Amazon.com Review
In the small Canadian town of Coal Harbour, in a quaint restaurant called The Girl on the Red Swing, everything comes on a waffle--lasagna, fish, you name it. Even waffles! Eleven-year-old Primrose Squarp loves this homey place, especially its owner, Kate Bowzer, who takes her under her wing, teaches her how to cook, and doesn't patronize or chastise her, even when she puts her guinea pig too close to the oven and it catches fire. Primrose can use a little extra attention. Her parents were lost at sea, and everyone but her thinks they are dead. Her Uncle Jack, who kindly takes her in, is perfectly nice, but doesn't have much time on his hands. Miss Perfidy, her paid babysitter-guardian, smells like mothballs and really doesn't like children, and her school guidance counselor, Miss Honeycut, an uppity British woman of the world, is too caught up in her own long-winded stories to be any kind of confidante. Nobody knows what exactly to think of young Primrose, and Primrose doesn't quite know what to make of her small community, either.

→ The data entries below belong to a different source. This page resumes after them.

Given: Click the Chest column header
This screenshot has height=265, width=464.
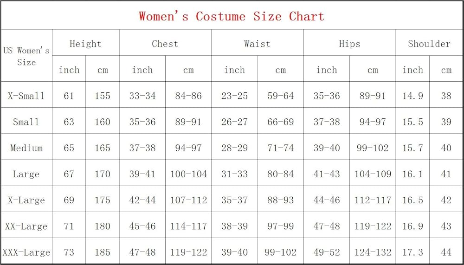Looking at the screenshot, I should click(x=165, y=44).
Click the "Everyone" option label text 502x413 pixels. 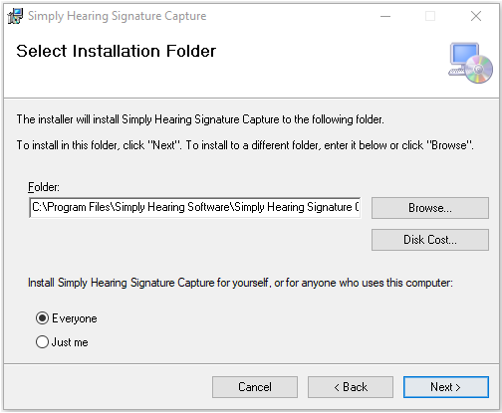(x=75, y=318)
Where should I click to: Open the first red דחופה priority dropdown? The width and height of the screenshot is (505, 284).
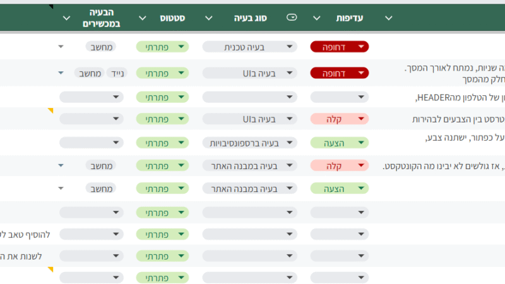pyautogui.click(x=340, y=47)
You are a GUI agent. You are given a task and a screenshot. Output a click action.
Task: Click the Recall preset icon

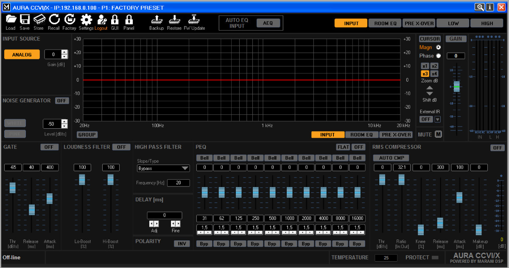[x=54, y=20]
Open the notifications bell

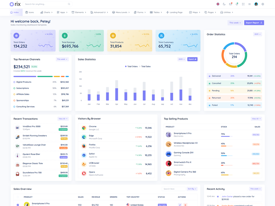237,4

She entertains herself in a variety of ways--mostly by wryly observing those around her with wisdom, compassion, and slightly cynical humor that belie her years. She also sits on the dock and waits for her parents to get back, goes to the store and tells the grocer the cottage cheese has expired (not appreciated), and writes recipes that her mother taught her in a memo pad. About Caramel Apples, she writes: "Do not muck around with chocolate or nuts or anything else fancy that may tempt you. It will only gum up the works. Sometimes you get tempted to make something wonderful even better, but in doing so you lose what was so wonderful to begin with." Everything on a Waffle is ultimately a folksy, Garrison Keillor-style take on small-town life, spiced with sometimes hilarious, sometimes poignant anecdotes about the quirks and adventures of individual townspeople as seen through Primrose's wise eyes. It's a quiet, but very funny book, infused with the hope of a girl who knows in her heart that there are things that science, and even the uppity Miss Honeycut, can't explain. We first were introduced to author Polly Horvath with her National Book Award finalist, The Trolls, which you absolutely have to read if you haven't already! (Ages 9 to 13) --Karin Snelson
--This text refers to the
Hardcover
edition.
From Publishers Weekly
Horvath (The Trolls) delivers another hilariously puckish read with this tale of a (possibly) orphaned girl from a small Canadian fishing village. Eleven-year-old Primrose Squarp refuses to attend the memorial service for her parents after they disappear at sea. "Haven't you ever just known something deep in your heart without reason?" she demands of all and sundry, convinced her parents are still alive. Meanwhile, she is shuffled from the custody of her elderly neighbor Miss Perfidy to her likable but somewhat feckless Uncle Jack. Not unlike another beloved red-haired Canadian heroine, Primrose whose own hair is "the color of carrots in an apricot glaze (recipe to follow)" attracts trouble like a magnet. In addition to singeing the fur on the class guinea pig, she manages to lose a baby toe and part of a finger in chapters entitled "I Lose a Toe" and "I Lose Another Digit" accidents that land her in the foster care of an older couple whose stature and girth give them the look of "kindly old hard-boiled eggs." Primrose's lively recital of her misadventures comes complete with recipes, pungent descriptions ("the feeling of joy swept through my soul like fire up a vacuum") and memorable characters, among them the tough-talking, golden-hearted owner of a local restaurant that serves everything (even fish and chips) on waffles. A laugh-out-loud pleasure from beginning to triumphant end. Ages 10-up.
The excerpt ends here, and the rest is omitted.